On Aug 19, 3:33 pm, Eric <[email protected]> wrote:
> I absolutely want my POJO JUnit 4 tests running on the Android
> emulator VM, even if they do not reference Android APIs. The reason
> for this is fairly clear. Android has a different implementation of
> the base Java APIs, and it uses a special VM, so I want to know that
> all of the shared code I will take advantage of beneath the Android UI
> layer will run without fail on the emulator.
>
> I hate to say this, but I am _still_ confused as to whether or not
> this is possible. Your eloquent answer didn't seem to answer the
> question specifically. Quite simply, is it even possible to run POJO
> JUnit 4 test suites on the Android device itself, and if so, what is
> the best/quickest way to achieve this from a configuration standpoint
> in Eclipse?
>
> On Aug 19, 4:27 pm, "A. Elk" <[email protected]> wrote:
>
> > JUnit tests Plain Old Java Objects (POJOs). Basically, it loads your
> > test class, runs a method, instantiates the class that you're testing,
> > tests the methods, does the asserts, and outputs the results. It
> > assumes that all the dependencies are built into the application
> > or .jar file or are on the classpath.
>
> > If you want to test a method in a class that subclasses an Android
> > class or depends on an Android class, then you have to test within the
> > Android framework, which is based on JUnit 3. This means that you have
> > to use one of the test classes in android.test.*, and you have to use
> > the instrumented test runner InstrumentationTestRunner (or one of its
> > subclasses). Instructions for doing this are in the Android 2.2 SDK
> > documentation under Testing and Instrumentation.
>
> > If you run something "inside" the emulator, you're running it in
> > Android, and the assumption is that it's dependent on the Android API.

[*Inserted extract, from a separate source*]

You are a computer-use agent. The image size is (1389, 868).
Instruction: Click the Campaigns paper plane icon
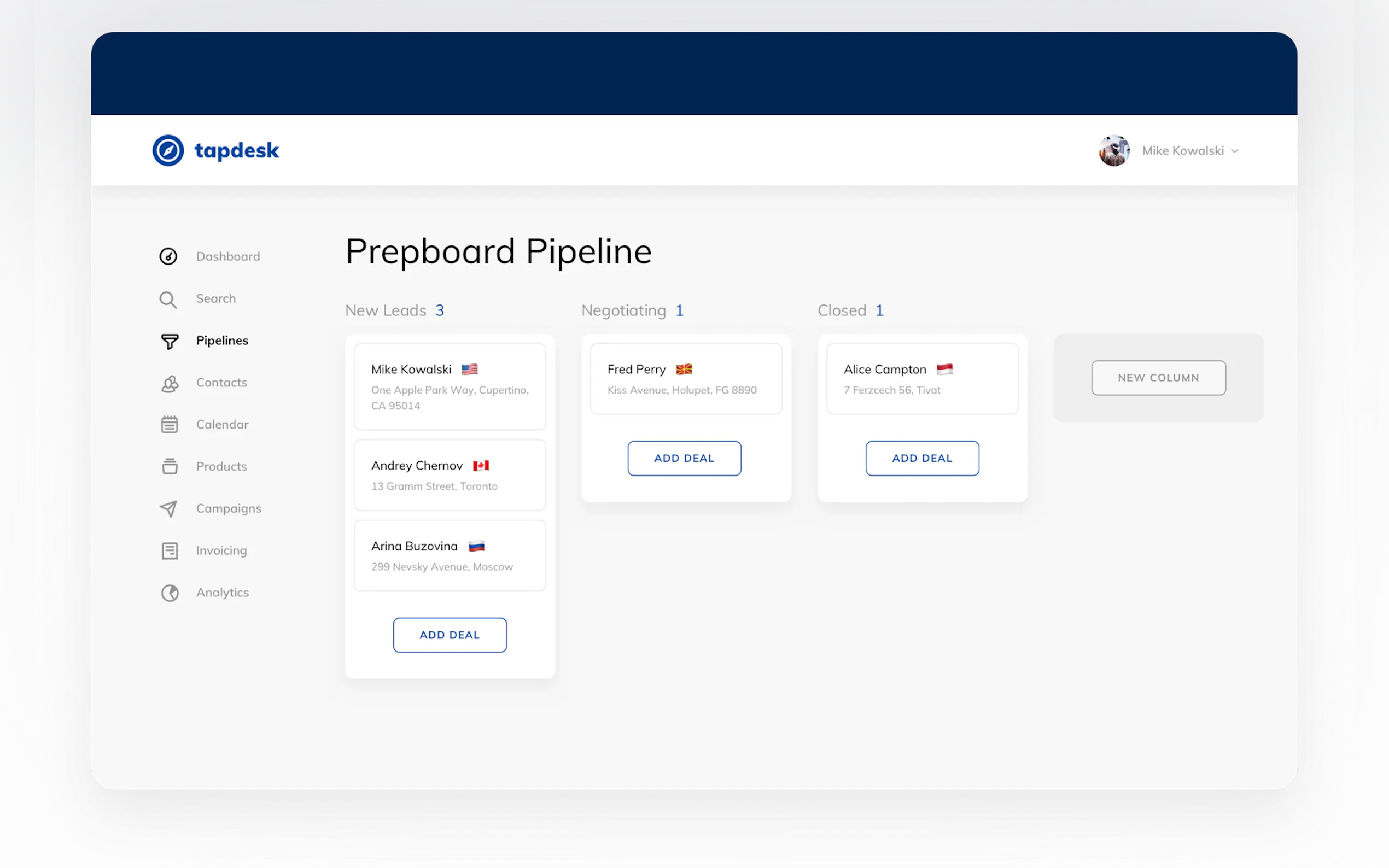click(x=168, y=509)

> > For this reason, you can't test it with test cases built for JUnit 4.
> > However, I have to assume that since these tests are based on JUnit 4,
> > you wrote them prior to starting with Android, and so the classes/
> > methods they test do not depend on Android (or they didn't at some
> > point in the past).
>
> > For that reason, if you are *unit* testing these classes/methods, you
> > shouldn't have to use the emulator. You should be able to construct
> > the dependencies in the test fixture, run them with a JUnit 4 test
> > runner, do the asserts, and look at the results. I doubt that this is
> > possible within Android, because Android assumes that you're testing
> > under Android. So you'd have to use something other than the Dalvik
> > VM, which means you can't use the emulator (as far as I know). Seems
> > to me that chances are pretty slim that a test would pass in a non-
> > Dalvik VM and then fail in Android.
>
> > If the classes you want to test have any dependency on Android
> > classes, then you *have* to test them in Android. By the way, TFJ said
> > that you need to do dummy implementations of Bundle and Intent. What I
> > think he's saying is that you have to do this to run JUnit 4 tests in
> > Android. If you convert your tests to JUnit 3 style, then Android
> > itself provides testing implementations and environments. See the
> > Android 2.2 SDK that I mentioned previously.
>
> > Elk.
>
> > On Aug 19, 8:36 am, Eric <[email protected]> wrote:
>
> > > On Aug 19, 9:57 am, "The.French.DJ" <[email protected]> wrote:
>
> > > > It depends on what parts you want to test. If you need the android
> > > > test framework classes for testing activities and services in a valid
> > > > android context then i am not sure if you can make junit 4 work with
> > > > it.
>
> > > > However, if you extract your app logic into android independant
> > > > classes then you can test them by having junit 4 in the classpath
> > > > before the android jar.
>
> > > Thank you for the info. However, what I don't understand is, will the
> > > JUnit 4 tests be run INSIDE the Android emulator, or outside the
> > > emulator on my Mac in a separate Java VM? Ideally I want the JUnit 4
> > > tests to be run INSIDE the Android emulator so that I know my code
> > > will be 'ok' when run on an Android device.